ADZINE: Und wie sieht es mit der Analyse und der langfristigen Kampagnen-Optimierung aus?

Neu: Auch hier spielt KI eine immer wichtigere Rolle, was sich letztlich wiederum ebenfalls auf den Mediaeinkauf auswirkt. Post-Bid-Analysen nutzen die enorme Menge an Datenpunkten, die nach Ausspielung der Kampagne anfallen. Die KI erkennt Muster und Potenziale. Die daraus resultierenden Erkenntnisse fließen in die zukünftigen Kampagnenplanungen und strategischen Entscheidungen ein. Unser Ziel ist aber, Optimierungen nicht nur rückblickend vorzunehmen, sondern in Echtzeit während der Kampagne – kontinuierlich und dynamisch zu optimieren.

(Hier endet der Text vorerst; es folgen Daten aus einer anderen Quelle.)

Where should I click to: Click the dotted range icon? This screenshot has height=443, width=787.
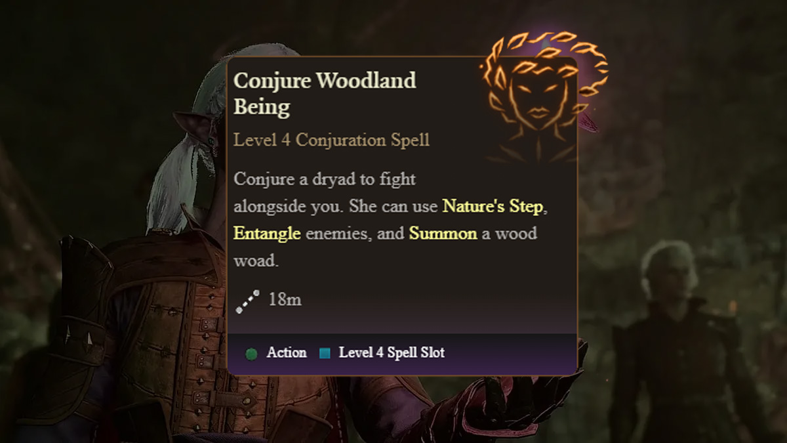point(247,301)
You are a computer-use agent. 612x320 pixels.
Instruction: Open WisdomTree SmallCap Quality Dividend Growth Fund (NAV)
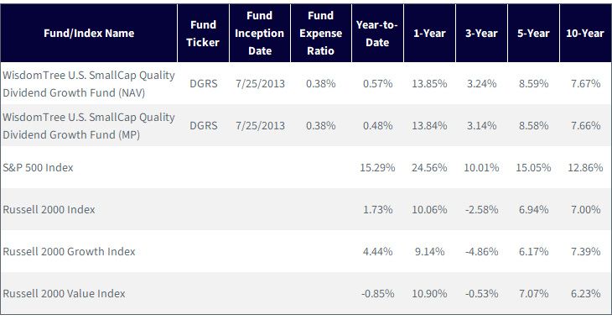89,84
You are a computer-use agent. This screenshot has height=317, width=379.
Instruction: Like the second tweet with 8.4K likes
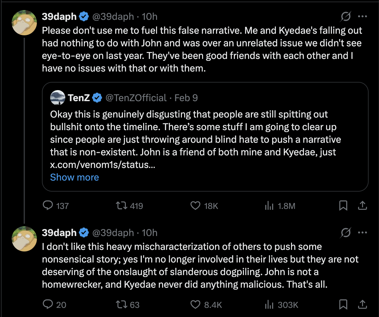point(195,304)
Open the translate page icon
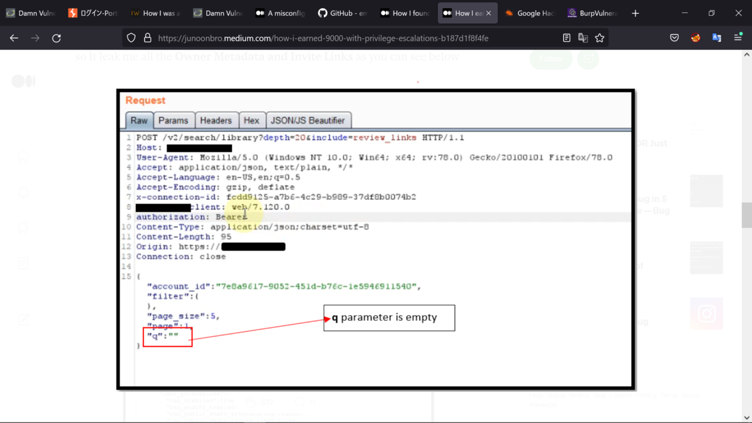 [x=583, y=38]
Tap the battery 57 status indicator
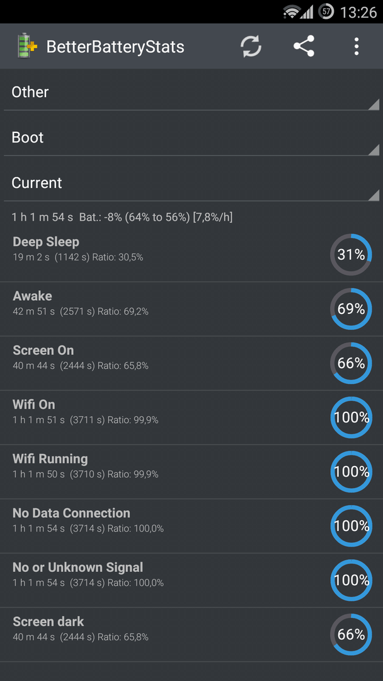The height and width of the screenshot is (681, 383). coord(326,11)
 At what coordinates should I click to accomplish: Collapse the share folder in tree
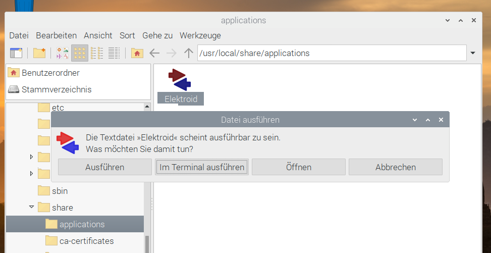(x=31, y=207)
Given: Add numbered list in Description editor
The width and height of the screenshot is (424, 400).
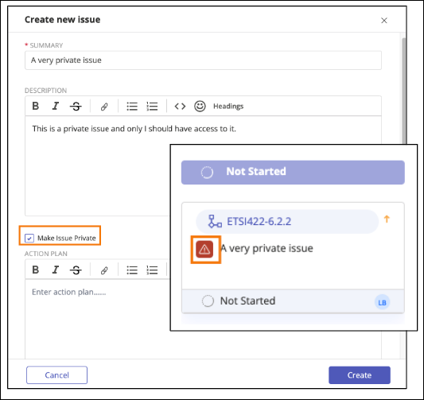Looking at the screenshot, I should (152, 107).
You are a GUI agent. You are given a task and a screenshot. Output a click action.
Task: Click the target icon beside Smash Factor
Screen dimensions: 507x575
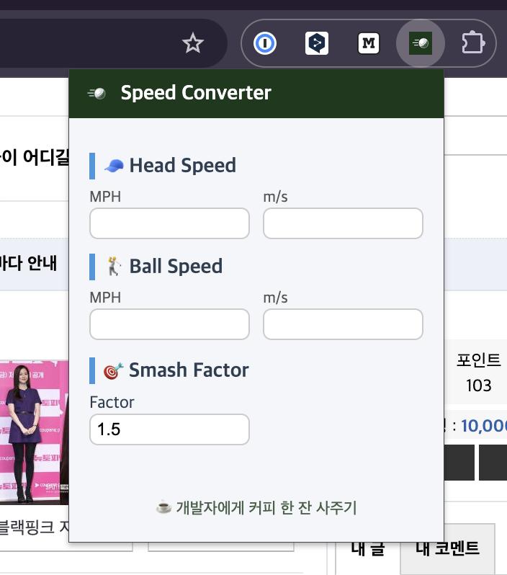tap(113, 370)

ADZINE: Gibt bei einer zunehmenden Abhängigkeit von KI nicht auch Risiken – etwa bei der Entscheidungsfindung?

Neu: Nein, dieses Risiko sehe ich nicht – zumindest nicht für unsere Lösung. Transparenz ist hier der Schlüssel. In der DSP – etwa im sogenannten History-Tab – lässt sich genau nachvollziehen, was unsere KI getan hat: Hat sie den Bid erhöht, das Budget verschoben? Wir zeigen alles. Wenn KI im Media Buying eingesetzt wird, sollte es nicht darum gehen, Blackboxen zu schaffen, sondern dem Nutzer Kontrolle zu geben. Die Entscheidung, ob ein System verwendet wird, liegt immer beim Menschen. Hier hilft es, verschiedene Lösungen zu testen. Wer testet, lernt und versteht, kann auch souverän entscheiden.

ADZINE: Wie wird sich die Rolle von Mediaplanern und -einkäufern entwickeln, wenn KI künftig mehr Abläufe und auch mehr Verantwortung im programmatischen Advertising übernimmt?

Neu: Die Rolle von Media-Planern und -Buyern ändert sich – wobei sich im Laufe der Zeit ohnehin die meisten Rollen in unserer Branche kontinuierlich ändern. Ich sehe KI als Werkzeug, das die Rolle des Mediaplaners aufwertet. Repetitive Aufgaben entfallen, der Mensch kann sich auf strategische Themen konzentrieren. Er bleibt in der Verantwortung – setzt die Kampagnen auf, trifft Entscheidungen, bringt Empathie und Kundenverständnis ein. Die KI agiert im Hintergrund, unterstützt datenbasiert. Aus meiner Sicht ist Künstliche Intelligenz eine Technologie, die Mediaplanern und Media-Einkäufern sogar die Möglichkeit gibt, innerhalb der Agentur oder vor dem Kunden zu glänzen. Dazu muss man sich mit ihr auseinandersetzen und sie richtig einsetzen.

ADZINE: Welche strategischen Chancen siehst du in der Zusammenarbeit von Mensch und Maschine?

Neu: Die KI ist kein Feind und nichts, das im Media-Business Arbeitsplätze wegnimmt. Ich glaube, wir befinden uns auch ohne KI in einem steten Wandel. Das Zusammenspiel zwischen Mensch und KI ist jedoch ein echter Effizienzbeschleuniger. Die menschliche Intelligenz bleibt unersetzlich – besonders, wenn es um emotionale Intelligenz, Kundenbeziehung und kreative Strategien für den Mediaeinkauf geht. KI unterstützt dort, wo es um datenbasierte Entscheidungen, Mustererkennung und Automatisierung geht. Ich kann nur jedem raten, sich jetzt mit dem Thema zu befassen. Wer darauf verzichtet, wird vom Wettbewerber überholt.

ADZINE: Danke für das Interview, Andreas!